Long-term dynamics also play a crucial role. Bitcoin miners, who are often forced to sell their holdings to cover operational costs, are currently experiencing marginal profitability. This reduces the selling pressure from mining operations, slightly improving market stability.
Analyst Axel Adler Jr. noted that the market remains in a pullback phase following the liquidation cascade on October 10. However, such phases are often followed by relief rallies. For a recovery to be sustainable, two key metrics must improve: consistent inflows into the spot market and a rise in Open Interest, signaling renewed confidence from traders.

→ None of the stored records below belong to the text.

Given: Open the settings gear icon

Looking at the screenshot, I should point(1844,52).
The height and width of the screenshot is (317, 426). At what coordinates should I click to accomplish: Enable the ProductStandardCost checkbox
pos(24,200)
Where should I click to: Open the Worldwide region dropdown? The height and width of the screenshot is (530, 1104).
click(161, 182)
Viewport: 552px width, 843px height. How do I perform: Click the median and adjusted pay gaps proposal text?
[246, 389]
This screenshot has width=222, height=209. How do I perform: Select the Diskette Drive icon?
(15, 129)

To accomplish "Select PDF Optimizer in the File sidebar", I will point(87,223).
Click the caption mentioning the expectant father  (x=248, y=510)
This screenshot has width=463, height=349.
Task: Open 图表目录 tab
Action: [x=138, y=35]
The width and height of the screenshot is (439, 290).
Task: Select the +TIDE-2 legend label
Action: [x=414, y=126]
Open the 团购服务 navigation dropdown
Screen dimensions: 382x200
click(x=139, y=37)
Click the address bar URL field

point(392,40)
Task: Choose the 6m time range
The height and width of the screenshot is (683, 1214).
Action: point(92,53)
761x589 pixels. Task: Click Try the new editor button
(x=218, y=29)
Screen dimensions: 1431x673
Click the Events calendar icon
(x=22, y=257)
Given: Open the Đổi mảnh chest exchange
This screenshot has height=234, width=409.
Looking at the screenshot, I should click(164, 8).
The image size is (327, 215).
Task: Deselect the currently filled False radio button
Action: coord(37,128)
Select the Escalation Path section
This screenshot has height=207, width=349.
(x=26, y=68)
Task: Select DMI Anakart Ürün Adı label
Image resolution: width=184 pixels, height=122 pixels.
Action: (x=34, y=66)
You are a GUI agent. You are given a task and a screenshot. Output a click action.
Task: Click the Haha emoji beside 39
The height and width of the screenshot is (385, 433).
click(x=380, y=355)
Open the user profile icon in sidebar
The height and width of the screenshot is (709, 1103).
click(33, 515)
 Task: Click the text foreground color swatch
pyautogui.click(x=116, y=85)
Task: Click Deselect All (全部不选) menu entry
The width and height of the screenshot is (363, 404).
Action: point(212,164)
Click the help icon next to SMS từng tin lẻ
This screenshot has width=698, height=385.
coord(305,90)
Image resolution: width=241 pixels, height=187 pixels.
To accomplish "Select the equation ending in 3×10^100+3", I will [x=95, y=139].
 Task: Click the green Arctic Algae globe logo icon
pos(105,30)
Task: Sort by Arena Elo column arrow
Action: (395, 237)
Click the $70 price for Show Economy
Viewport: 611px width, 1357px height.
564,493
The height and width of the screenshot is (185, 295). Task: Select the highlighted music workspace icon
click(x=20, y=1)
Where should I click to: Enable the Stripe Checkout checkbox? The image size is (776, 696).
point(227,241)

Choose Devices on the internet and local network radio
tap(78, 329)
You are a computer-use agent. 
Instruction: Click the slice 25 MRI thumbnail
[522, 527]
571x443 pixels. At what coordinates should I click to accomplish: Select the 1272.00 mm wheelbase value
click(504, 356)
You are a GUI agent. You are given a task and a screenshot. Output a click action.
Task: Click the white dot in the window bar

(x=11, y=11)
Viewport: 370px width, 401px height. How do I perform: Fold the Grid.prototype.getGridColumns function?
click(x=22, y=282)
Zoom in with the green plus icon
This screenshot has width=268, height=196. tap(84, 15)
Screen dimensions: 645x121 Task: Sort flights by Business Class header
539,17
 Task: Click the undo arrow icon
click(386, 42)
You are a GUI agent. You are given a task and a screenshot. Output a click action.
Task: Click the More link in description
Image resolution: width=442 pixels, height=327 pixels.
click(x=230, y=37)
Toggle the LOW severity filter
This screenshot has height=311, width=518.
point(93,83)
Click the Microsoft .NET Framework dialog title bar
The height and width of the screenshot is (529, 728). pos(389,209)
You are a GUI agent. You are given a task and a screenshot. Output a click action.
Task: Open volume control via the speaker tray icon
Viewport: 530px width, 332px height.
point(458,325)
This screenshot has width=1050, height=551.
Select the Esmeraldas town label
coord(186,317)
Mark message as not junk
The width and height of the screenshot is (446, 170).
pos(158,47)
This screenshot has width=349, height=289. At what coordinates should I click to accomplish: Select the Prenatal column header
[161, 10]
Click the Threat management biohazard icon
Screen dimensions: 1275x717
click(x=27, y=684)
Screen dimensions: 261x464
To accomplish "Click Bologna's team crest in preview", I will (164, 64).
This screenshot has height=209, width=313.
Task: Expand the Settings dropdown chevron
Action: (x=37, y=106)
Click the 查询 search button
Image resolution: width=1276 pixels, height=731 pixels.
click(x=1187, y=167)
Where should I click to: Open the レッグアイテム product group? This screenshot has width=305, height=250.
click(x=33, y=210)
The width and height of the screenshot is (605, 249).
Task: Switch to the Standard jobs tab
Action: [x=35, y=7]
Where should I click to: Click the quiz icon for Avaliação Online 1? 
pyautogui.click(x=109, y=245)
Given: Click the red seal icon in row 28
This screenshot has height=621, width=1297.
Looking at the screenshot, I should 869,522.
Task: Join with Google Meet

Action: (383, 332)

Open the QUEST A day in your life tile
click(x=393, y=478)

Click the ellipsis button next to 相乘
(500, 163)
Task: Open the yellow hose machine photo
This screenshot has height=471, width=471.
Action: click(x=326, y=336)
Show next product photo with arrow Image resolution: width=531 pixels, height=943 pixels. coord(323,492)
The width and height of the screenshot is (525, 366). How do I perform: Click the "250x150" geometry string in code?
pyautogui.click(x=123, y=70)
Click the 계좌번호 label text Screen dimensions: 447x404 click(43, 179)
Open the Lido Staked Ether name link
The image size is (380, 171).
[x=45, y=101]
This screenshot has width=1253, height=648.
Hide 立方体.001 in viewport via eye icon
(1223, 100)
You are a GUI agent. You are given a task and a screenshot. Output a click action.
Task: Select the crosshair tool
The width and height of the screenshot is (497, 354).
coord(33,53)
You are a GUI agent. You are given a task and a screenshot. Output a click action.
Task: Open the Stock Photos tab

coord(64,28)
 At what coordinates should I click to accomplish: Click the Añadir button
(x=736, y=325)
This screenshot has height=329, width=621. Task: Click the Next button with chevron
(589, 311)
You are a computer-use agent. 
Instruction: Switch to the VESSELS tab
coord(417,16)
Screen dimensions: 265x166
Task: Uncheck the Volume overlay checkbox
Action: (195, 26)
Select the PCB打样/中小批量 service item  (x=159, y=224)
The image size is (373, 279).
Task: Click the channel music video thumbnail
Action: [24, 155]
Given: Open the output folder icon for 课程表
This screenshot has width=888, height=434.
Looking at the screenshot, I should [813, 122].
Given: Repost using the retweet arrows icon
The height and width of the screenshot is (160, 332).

The current setup hints at the early stages of a bullish reversal. While caution remains warranted, especially in such a volatile environment, the ingredients for a meaningful rally are coming together. If the bulls manage to sustain momentum, the next few days could be pivotal.
Looking ahead, one key area to watch is the $113,000 level, which serves as a magnet for price due to its historical liquidity significance. A successful breach of this level could trigger the next wave of buying, propelling Bitcoin toward $126,000—a level that coincides with a major cluster of liquidity and potential resistance.
Another factor to monitor is Open Interest in derivatives markets. A rising Open Interest accompanied by upward price movement is typically a bullish sign, suggesting that new money is entering long positions rather than simply covering shorts. If this trend materializes, it could further validate the strength of the current move.
Additionally, macroeconomic conditions could influence Bitcoin’s trajectory. With inflation concerns, interest rate decisions, and global financial instability still in play, Bitcoin may attract more attention as a hedge or alternative investment, especially if traditional markets show signs of weakness.
From a technical standpoint, observers should keep an eye on the 200-day moving average and RSI levels. A sustained move above these indicators would further confirm bullish momentum and might invite institutional interest, which often reacts to these long-term trend signals.
In conclusion, while skepticism still dominates parts of the market, Bitcoin’s recent price action suggests the possibility of a trend reversal. With negative funding rates, rising volume, and reduced selling pressure, the stage is set for a potential short squeeze that could carry prices significantly higher in the near term. However, as always in crypto, volatility remains high, and traders should proceed with caution, closely monitoring technical and fundamental signals alike.